Почесался Дормидон, поплевал на руки — дюжий был — за аркан покрепче да как завьется с мужиком вверх. И ходу, все пуще, только ветер свистит. На мужика и не оглядывается: тяжело на аркане, стало быть, тут мужик, ну и ладно, а что утих — и того лучше.

Прилетел в рай, упыхался, ухмыляется Дормидон во весь рот: доволен.

— Вот он, мужик-то ваш. Предоставил. Поглядели: а мужик лежит, не копнется, синий весь, язык высунут. Готов.

Осерчал тут господь — не приведи господи как…

— Предоста-авил! Дурак ты, дурак набитый! Сейчас — вон, и чтоб духу твоего не было!

Обчекрыжили Дормидону крылья — и на землю сослали. Пока, это, еще опять до ангелов дослужится.

1916

Хряпало

Тряхнуло — посыпались сверху звезды, как спелые груши. Опустел небесный свод, стал как осеннее желтое поле: только ветер над желтой щетиной гудит неуютно, и на краю, на дальней дороге, медленно ползут два черных человека-козявки. Так ползли в пустом небе солнце и месяц, черные, как бархатные ризы на службе в Великий Пяток: черные, чтоб светлее сияло Воскресение.

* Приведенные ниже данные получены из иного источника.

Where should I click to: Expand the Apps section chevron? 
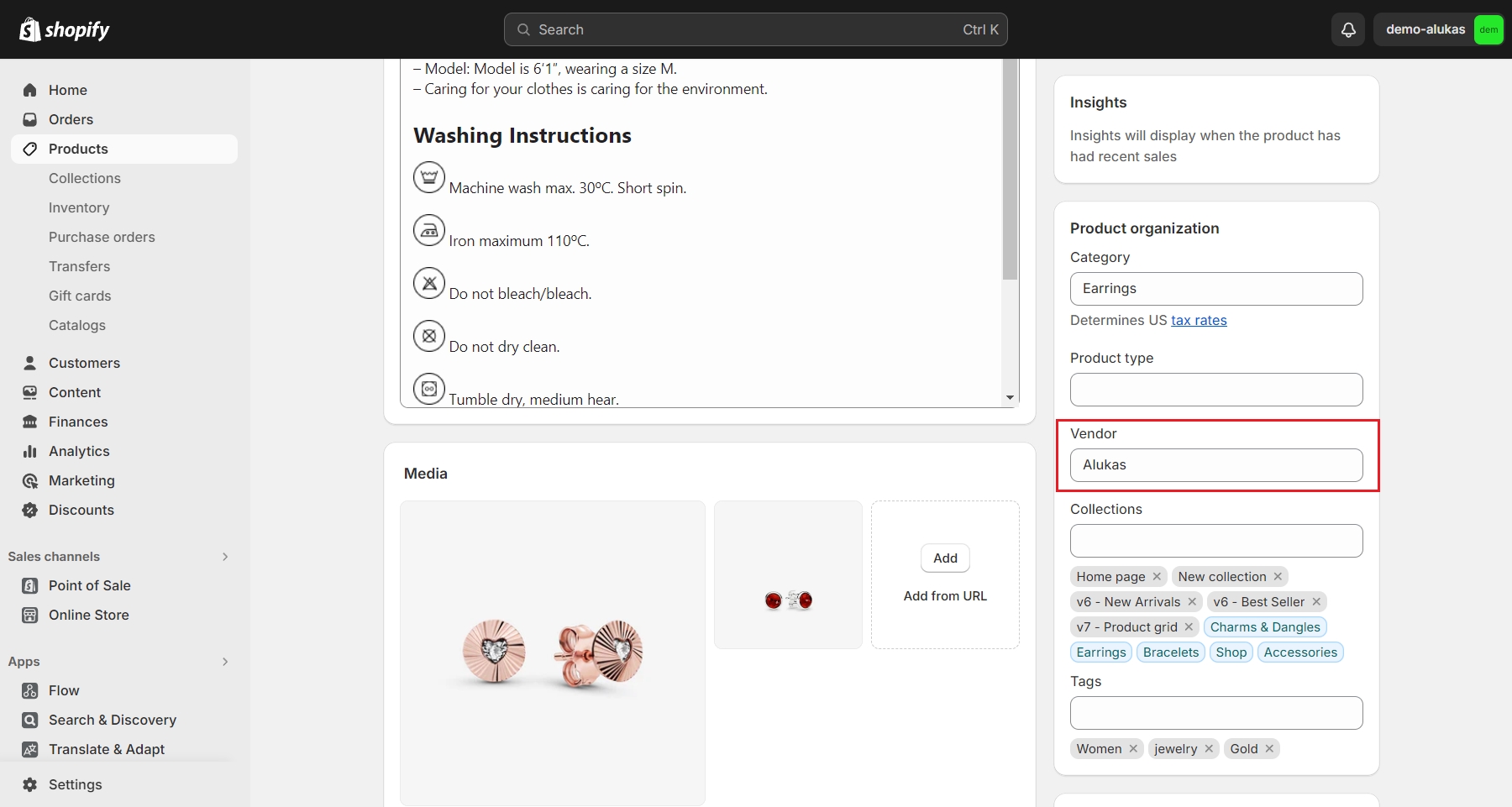(x=225, y=662)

Тут-то и попер по земле Хряпало. Ступни медвежачьи, култыхается, то на правую ногу, то на левую. Мертвая голова вепря — белая, зажмуренная, лысая: только сзади прямые патлы, как у странника, до плеч. И на брюхе — лицо, вроде человечьего, с зажмуренными глазами, а самое где пуп у людей — разинается пасть.

В поле под озимое орал дед Кочетыг. Штаны пестрядинные, рубаха посконная, волосы веревочкой подвязаны, чтобы в глаза не лезли. Глянет в небо дед: жуть. А пахать все равно надо. Такое уж дело.

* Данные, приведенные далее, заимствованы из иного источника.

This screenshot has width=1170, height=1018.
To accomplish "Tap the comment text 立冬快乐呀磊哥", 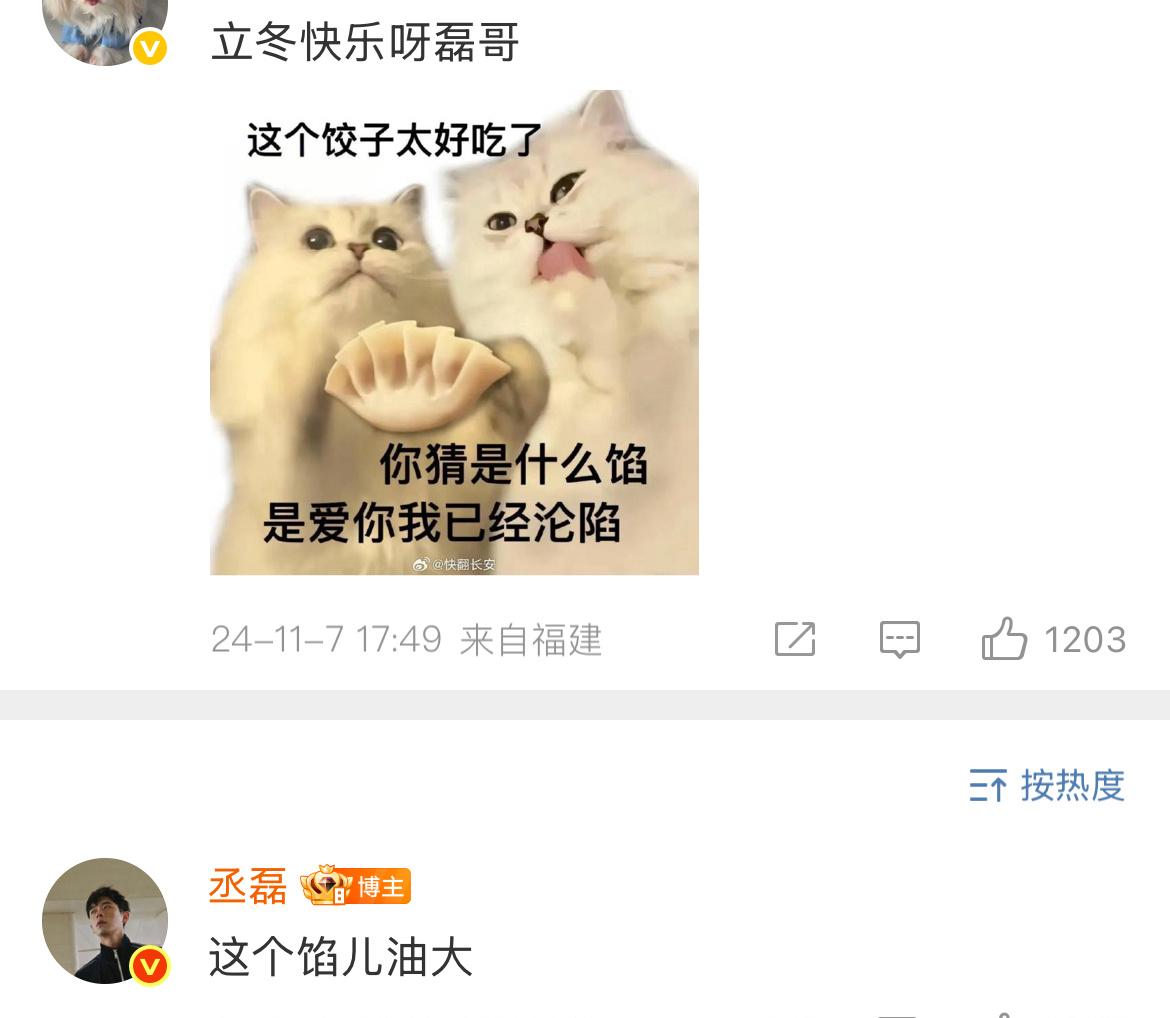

И сзади Хряпало наперся на деда: глаза у Хряпалы только так, для порядку, а разожмурить не может, по чем ни по-падя прет.

— Ты кто такой? — деду говорит; где пуп у людей — разинул Хряпало пасть — брюхом говорит. — Ты чего на моей дороге? — другую пасть раззявил, вепрячью, — хряп: одни дедовы лапти наружи.

Еле-еле слыхать, будто из-под земли, дедов голос:

— А хлеб как же? Хлеба не будет…

А Хряпало — брюхом:

— А мне наплевать… — только и видели деда.

На просеке девчушка Оленка цветы собирала — первые колокольцы весенние. Мелькают босые ноги, белые между колокольцев, и сама, как золотой колоколец, заливается: про свекровь-матушку, про лиха мужа, — за сердце берет.

Споткнулся Хряпало на Оленку:

— Ты чего на дороге? — хряп: одни пятки босые забились белые.

Из глуби только и успела крикнуть Оленка:

— А песня…

— А мне наплевать, — пробрюхал Хряпало и последнее заглотил — белые пятки.

Где ни пройдет Хряпало — пусто, и только сзади него останется — помет сугробами.

Так бы и перевелась людь на земле, да нашелся тут человек, офеня, и фамилия у него какая-то обыкновенная, не то Петров, не то Сидоров, и ничего особенного, а просто сметливый, ярославский.

Приметил офеня: не оборачивается Хряпало, все прямо прет, невозможно ему оборачиваться.

И с ухмылочкой ярославской поплелся офеня тихонько за Хряпалой. Не больно оно сладко, конечно: не продохнуть по колена в сугробах этих самых, да зато — верное дело.

За ярославским офеней и другие смекнули: глядь, уж за Хряпалой — чисто крестный ход, гужом идут. Разве только дураки какие, вовсе петые, не спопашились за спину Хряпа-лову от Хряпалы спрятаться.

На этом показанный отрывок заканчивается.